[Stored data]
⁂

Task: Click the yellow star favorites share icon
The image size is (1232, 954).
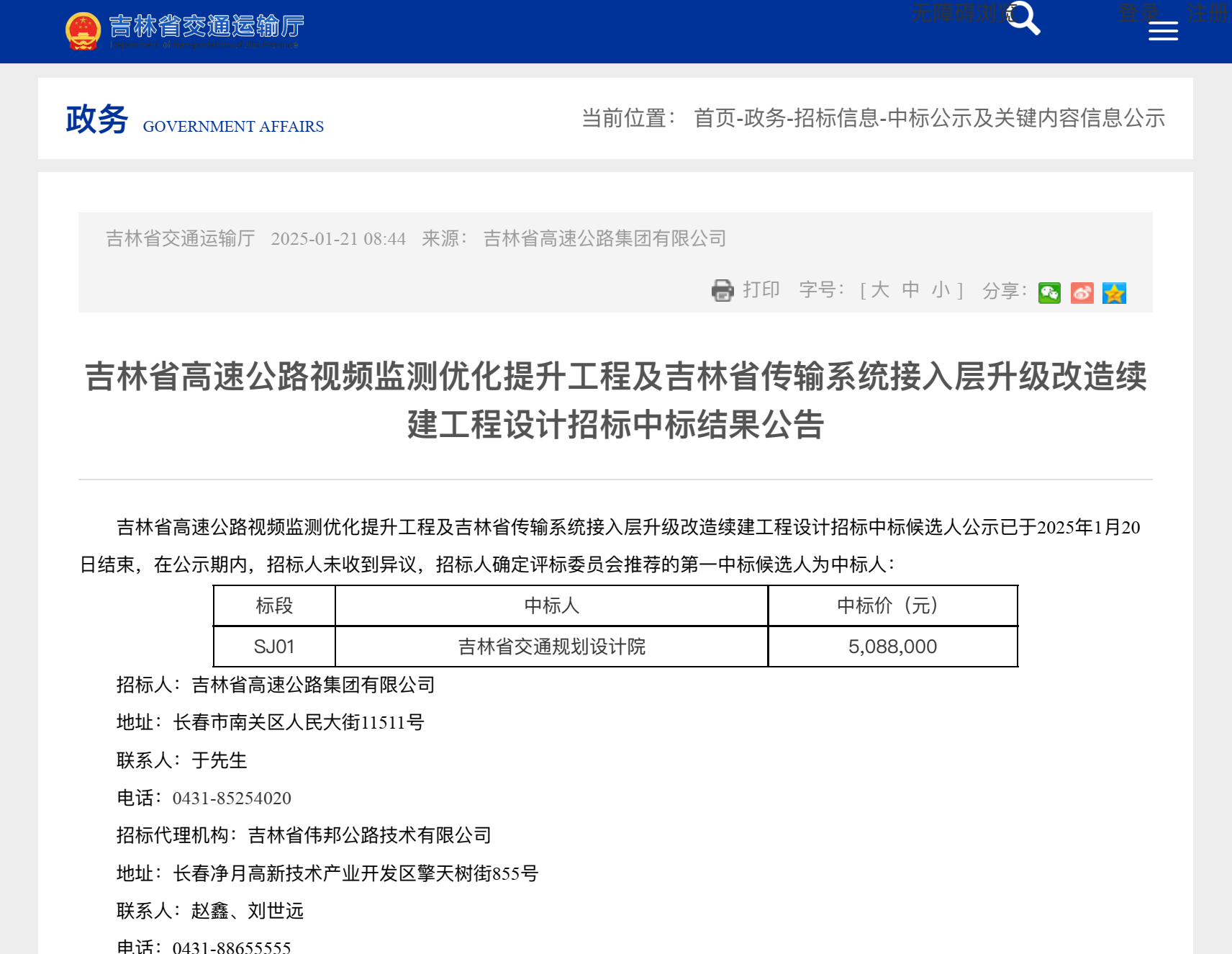Action: coord(1114,293)
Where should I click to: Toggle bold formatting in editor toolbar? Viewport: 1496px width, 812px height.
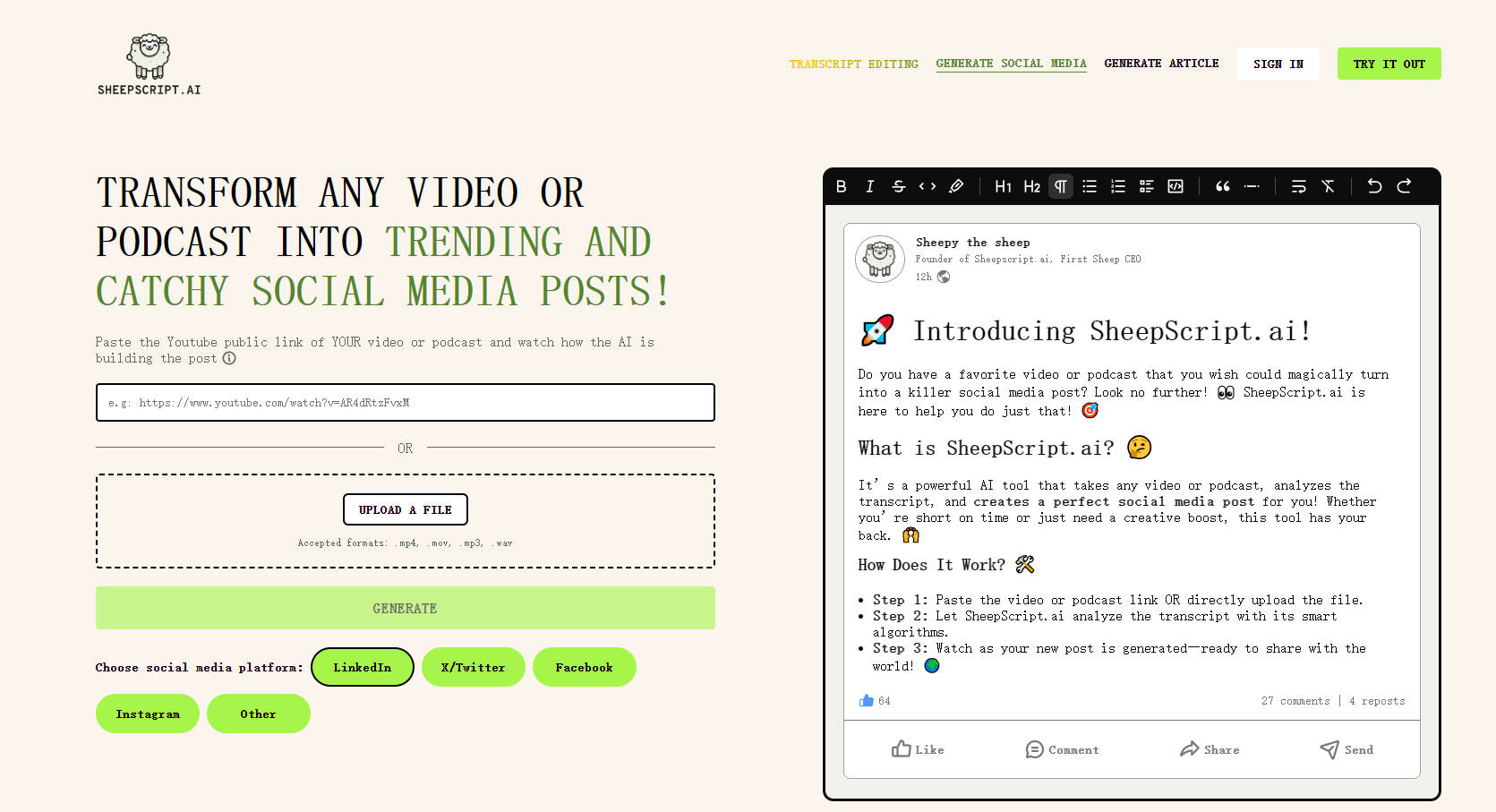[x=841, y=186]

⁂

### [What this task involves]
Each entry should be repeated exactly as it appears; the pictures stay out.

### [Result]
Task: Click the yellow star favorites share icon
The image size is (1232, 954).
Action: coord(1114,293)
Where should I click to: Toggle bold formatting in editor toolbar? Viewport: 1496px width, 812px height.
[x=841, y=186]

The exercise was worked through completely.